Collected data:
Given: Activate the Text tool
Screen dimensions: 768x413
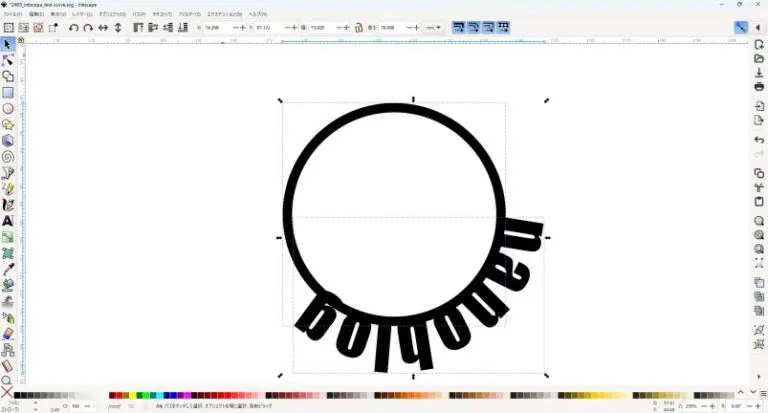Looking at the screenshot, I should (x=8, y=221).
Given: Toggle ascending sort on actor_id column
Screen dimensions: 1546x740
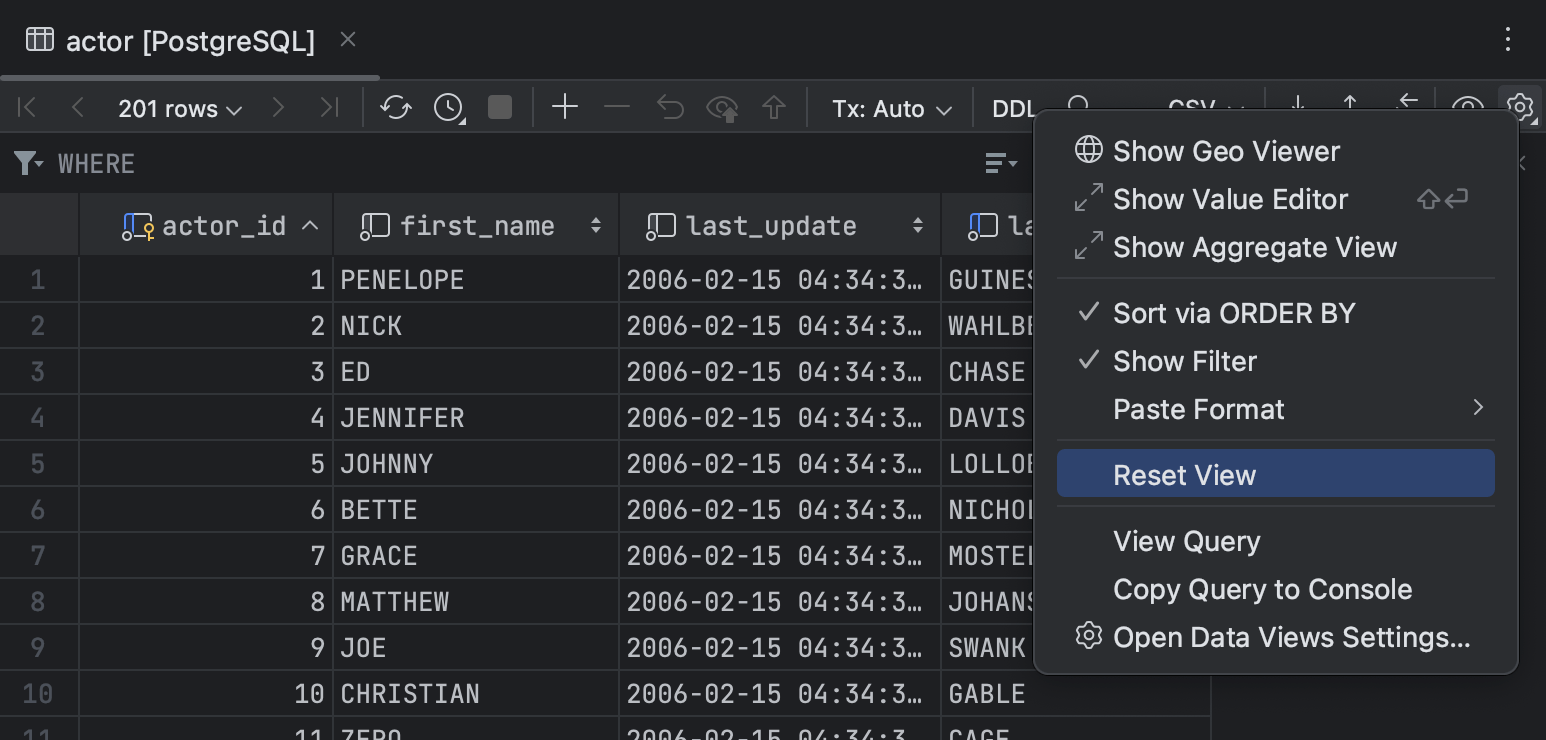Looking at the screenshot, I should 310,225.
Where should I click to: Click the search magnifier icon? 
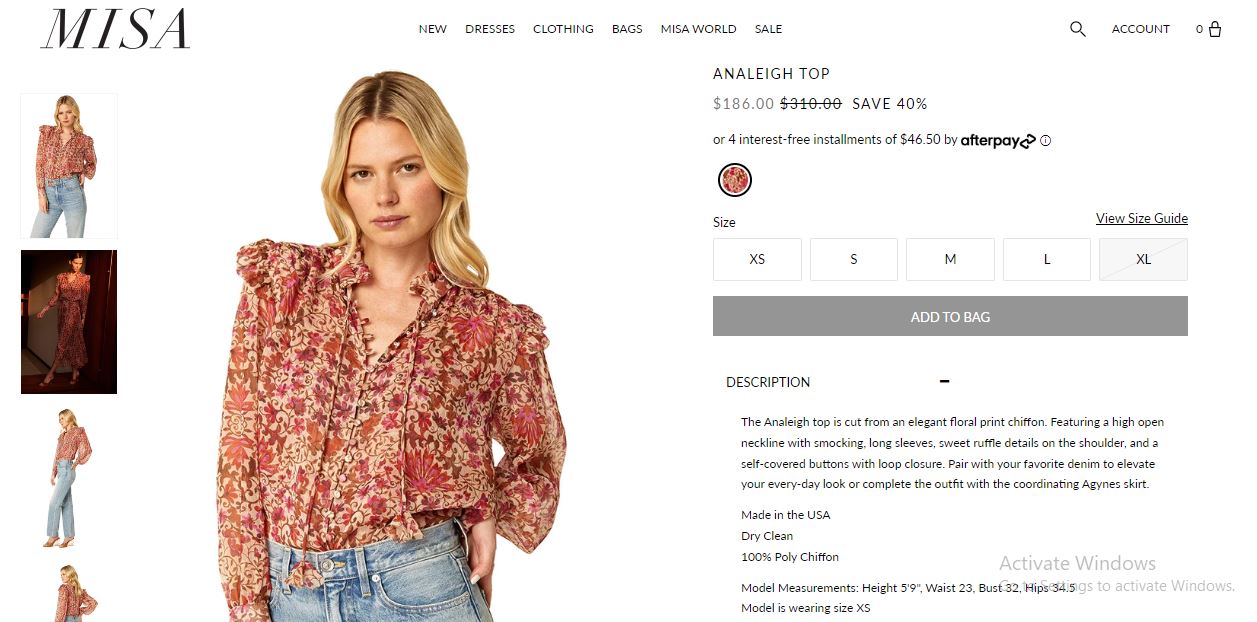[1077, 29]
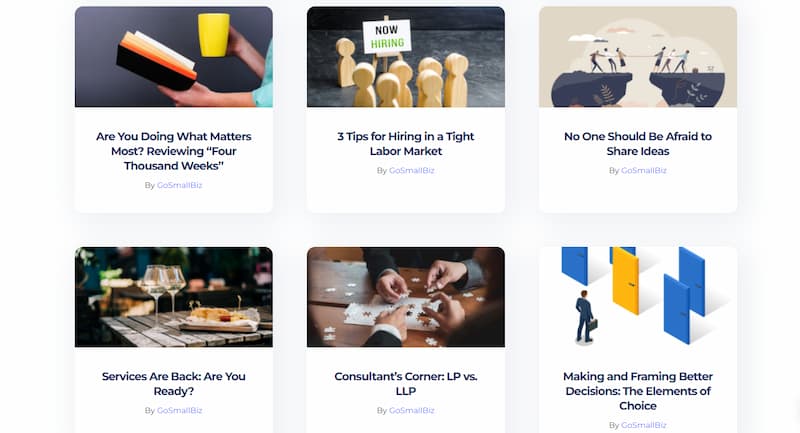Image resolution: width=800 pixels, height=433 pixels.
Task: Click the businessman figure facing the doors
Action: pyautogui.click(x=585, y=317)
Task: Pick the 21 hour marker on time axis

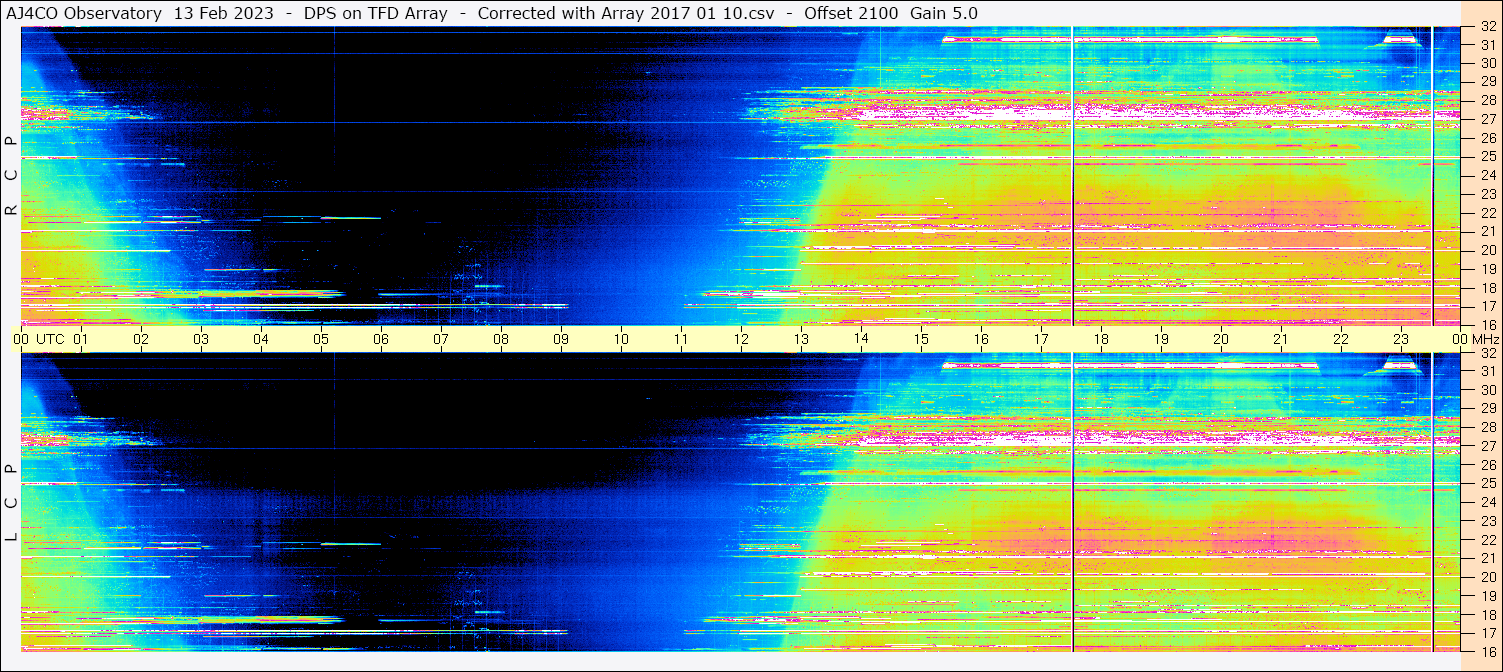Action: [x=1281, y=339]
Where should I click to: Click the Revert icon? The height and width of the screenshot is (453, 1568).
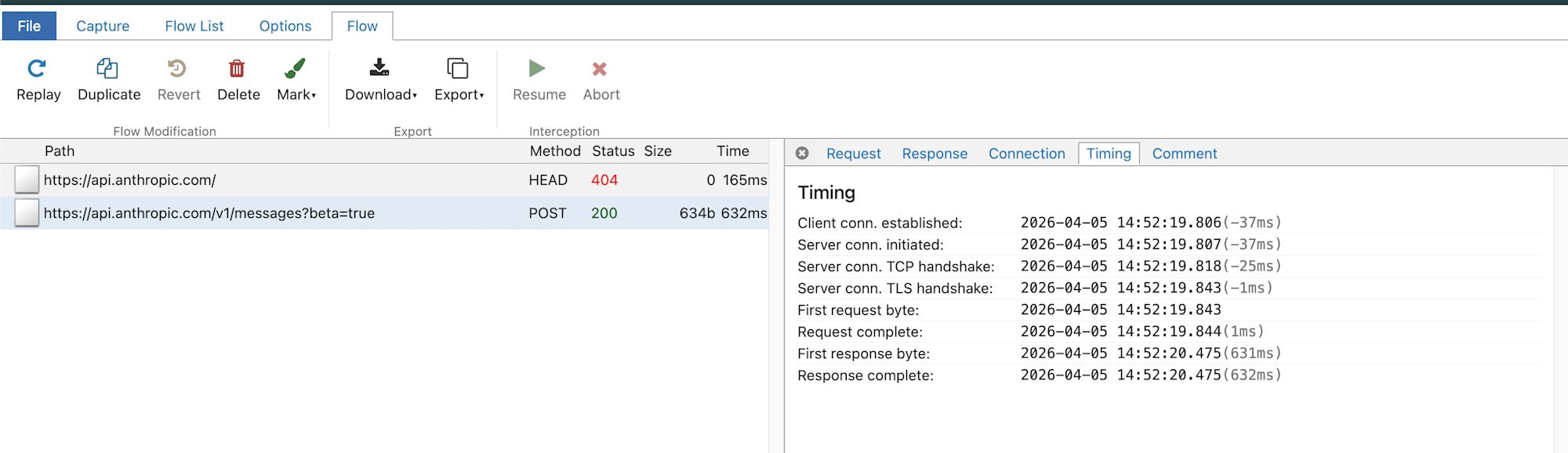click(178, 69)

Work to be completed: Go through the data and return each line where the word "Given" appears.

Task output:
Given: Activate the Text tool
Given: Toggle ascending sort on actor_id column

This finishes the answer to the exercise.